◆ **Request A**:
Please reproduce the rows below from their first line through the line containing "Image resolution: width=819", with "GUI agent" changed to "desktop assistant" and nothing else altered.

++++ Passage

Application architecture for multi-site manufacturing

Pankaj Jangid

unread,

Aug 19, 2019, 7:44:40 AM8/19/19

to

I am designing an application for a manufacturing company. And I have
decided to go with an open source implementation from top to bottom. And
obviously, PostgreSQL is one of the choices that I have made due to many
reasons. Most important being its ability to handle large amounts of
data, speed, and reliability.

# The Application

Each manufacturing unit produces its own data and is totally unrelated
to the data from other sites. I have tried to repeatedly ask the site
owners whether this will remain the case in future or it might change. I
gave them examples that a part manufactured in one unit is used in
other modules produced in a different unit. As of now they are saying
that this case won't occur. But I want to take care of this if they come
up with this sort of change 3-4 years after implementation. Now the
scenarios is like this:

Manufacturing units: A, B, C
Nodes at unit A: NA1, NA2, NA3, ..., NA100
Nodes at unit B: NB1, NB2, NB3, ..., NB100
Nodes at unit C: NC1, NC2, NC3, ..., NC100

At the hardware-level, I am thinking of this architecture:

Each node at a unit connects to local in-memory Redis cache. Redis nodes
are configured as slaves and a master node sits centrally at the
manufacturing unit. An application will keep on clearing stale data
from the master Redis and push it to a PostgreSQL running at the site. I
also plan to keep a replication server also for PostgreSQL at each site.

The company CXOs want to view consolidated data also. So I want to
connect all these units via some sort of mechanism provided by
PostgreSQL. For example partitioning.

I want to get advice from the PostgreSQL community on this. I have not
done multi-site projects in the past. So before going ahead I want to
have advice on a reasonably futureproof architecture. Any help is
appreciated.

Regards.

--
Pankaj
Planet Earth.

Christian Barthel

unread,

Sep 15, 2019, 2:12:03 PM9/15/19

to

Hello,

Pankaj Jangid <pankaj...@gmail.com> writes:

> I am designing an application for a manufacturing company. And I have
> decided to go with an open source implementation from top to bottom. And
> obviously, PostgreSQL is one of the choices that I have made due to many
> reasons. Most important being its ability to handle large amounts of
> data, speed, and reliability.

That is not such a bad decision, I guess.

[..]

> I want to get advice from the PostgreSQL community on this. I have not
> done multi-site projects in the past. So before going ahead I want to
> have advice on a reasonably futureproof architecture. Any help is
> appreciated.

I can not comment much on the above because I do not have a lot
of experience with designing de-central, big systems(*). I would
try to find a simple way of dealing with the existing demands and
improve the existing solution incrementally. Is a Redis cache
really necessary? If you have a local copy of the data on each
site, the performance of PostgreSQL may be good enough? Can you
add performance improvements later? Can you make it modular and
extendable for future demands etc.

Apart from that, more experienced people might be available on
the mailinglist at https://lists.postgresql.org/. There is a lot
more conversation going on.

++++++++
++++ Available data

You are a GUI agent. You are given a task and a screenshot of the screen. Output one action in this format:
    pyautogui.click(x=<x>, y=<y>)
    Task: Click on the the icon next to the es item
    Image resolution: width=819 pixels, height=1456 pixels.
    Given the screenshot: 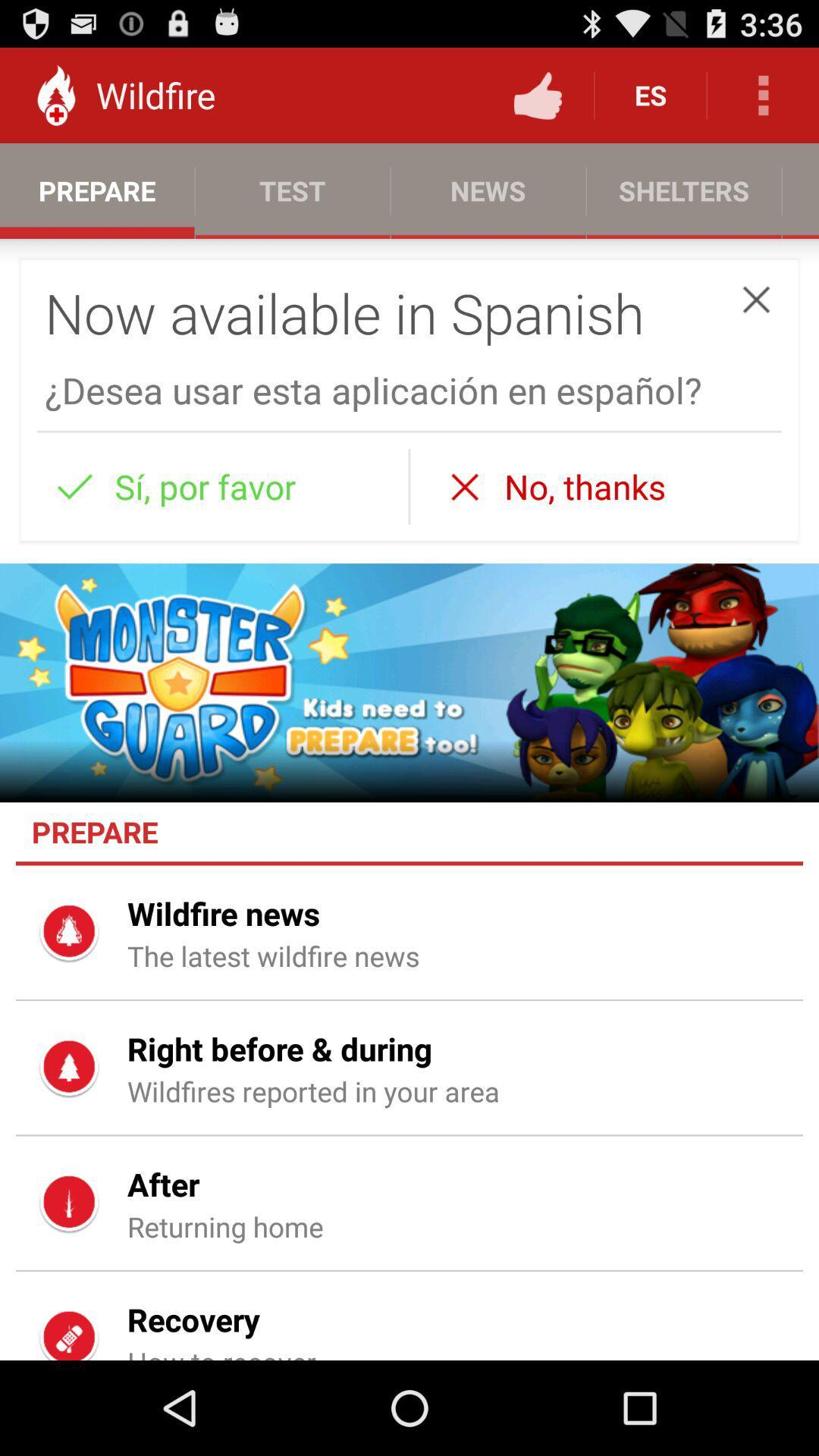 What is the action you would take?
    pyautogui.click(x=537, y=94)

++++++++

◆ **Request B**:
According to the manufacturing architecture thread, what does each node at a unit connect to?

◆ **Written response A**:
You are a desktop assistant. You are given a task and a screenshot of the screen. Output one action in this format:
    pyautogui.click(x=<x>, y=<y>)
    Task: Click on the the icon next to the es item
    Image resolution: width=819 pixels, height=1456 pixels.

◆ **Written response B**:
A local in-memory Redis cache.